[libvirt] [RFC][scale] new API for querying domains stats

Tue Jul 1 09:19:04 UTC 2014

On 01.07.2014 09:09, Francesco Romani wrote:
> Hi everyone,
>
> I'd like to discuss possible APIs and plans for new query APIs in libvirt.
>
> I'm one of the oVirt (http://www.ovirt.org) developers, and I write code for VDSM;
> VDSM is the node management daemon, which is in charge, among many other things, to
> gather the host and statistics per Domain/VM.
>
> Right now we aim for a number of VM per node in the (few) hundreds, but we have big plans
> to scale much more, and to possibly reach thousands in a not so distant future.
> At the moment, we use one thread per VM to gather the VM stats (CPU, network, disk),
> and of course this obviously scales poorly.

I think this is your main problem. Why not have only one thread that 
would manage list of domains to query and issue the APIs periodically 
instead of having one thread per domain?

>
> This is made only worse by the fact that VDSM is a python 2.7 application, and notoriously
> python 2.x behaves very badly with threads. We are already working to improve our code,
> but I'd like to bring the discussion here and see if and when the querying API can be improved.
>
> We currently use these APIs for our sempling:
>    virDomainBlockInfo
>    virDomainGetInfo
>    virDomainGetCPUStats
>    virDomainBlockStats
>    virDomainBlockStatsFlags
>    virDomainInterfaceStats
>    virDomainGetVcpusFlags
>    virDomainGetMetadata
>
> What we'd like to have is
>
> * asynchronous APIs for querying domain stats (https://bugzilla.redhat.com/show_bug.cgi?id=1113106)
>    This would be just awesome. Either a single callback or a different one per call is fine
>    (let's discuss this!).

Activity list
1: Answer these questions from the libvirt domain-stats thread:
(a) What does the message say VDSM is?
(b) What does the reply propose instead of one thread per domain?
(c) Which Python version is VDSM written in?
2: Write a continuation of the libvirt domain-stats thread, beginning after its final line.

Dataset excerpts
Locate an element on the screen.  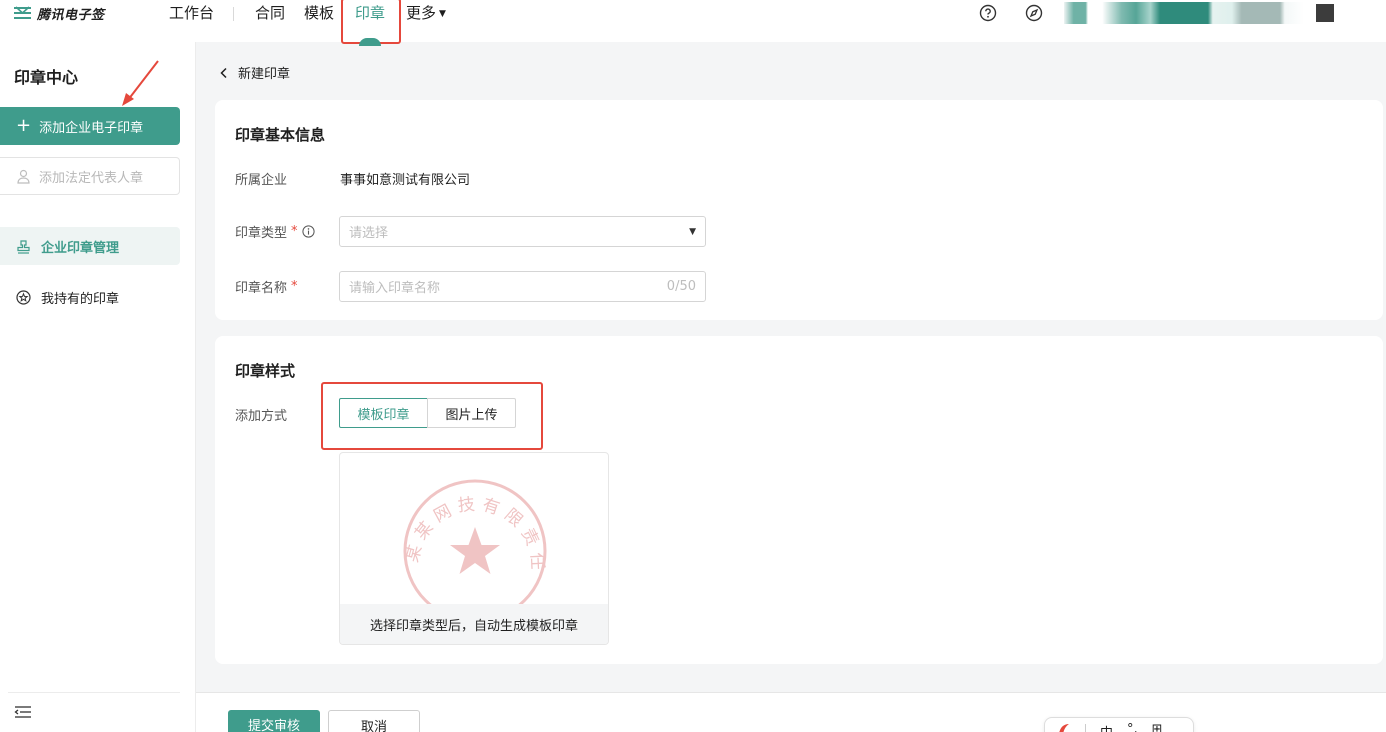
---
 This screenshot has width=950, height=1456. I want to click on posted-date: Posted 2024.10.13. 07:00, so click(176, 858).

Task-by-task outputs
1:
(a) VDSM is the node management daemon, which among other things gathers host statistics and statistics per Domain/VM.
(b) It proposes a single thread that manages the list of domains to query and issues the APIs periodically.
(c) Python 2.7.

2:
>    please note that we are much more concerned about thread reduction then about performance
>    numbers. We had report of thread number becoming a real harm, while performance so far
>    is not yet a concern (https://bugzilla.redhat.com/show_bug.cgi?id=1102147#c54)

I'm not a big fan of this approach. I mean, IIRC python has this Big 
Python Lock, which effectively prevents two threads run concurrently. So 
while in C this would make perfect sense, it doesn't do so in python. 
The callbacks would be called from the event loop, which given how 
frequently you dump the info will block other threads. Therefore I'm 
afraid the approach would not bring any speed up, rather slow down.

>
> * bulk APIs for querying domain stats (https://bugzilla.redhat.com/show_bug.cgi?id=1113116)
>    would be really welcome as well. It is quite independent from the previous bullet point
>    and would help us greatly with scale.

I think this one looks better. Especially if you consider my suggestion 
of having only one thread to serve all domains.

>
> So, I'd like to discuss if these additions are (or can be) in the project roadmap,
> and, if so, how the API could look like and what the possible timeframe could be.
> Of course I'd be happy to provide any further information about VDSM and its workings.
>
> Thoughts very welcome!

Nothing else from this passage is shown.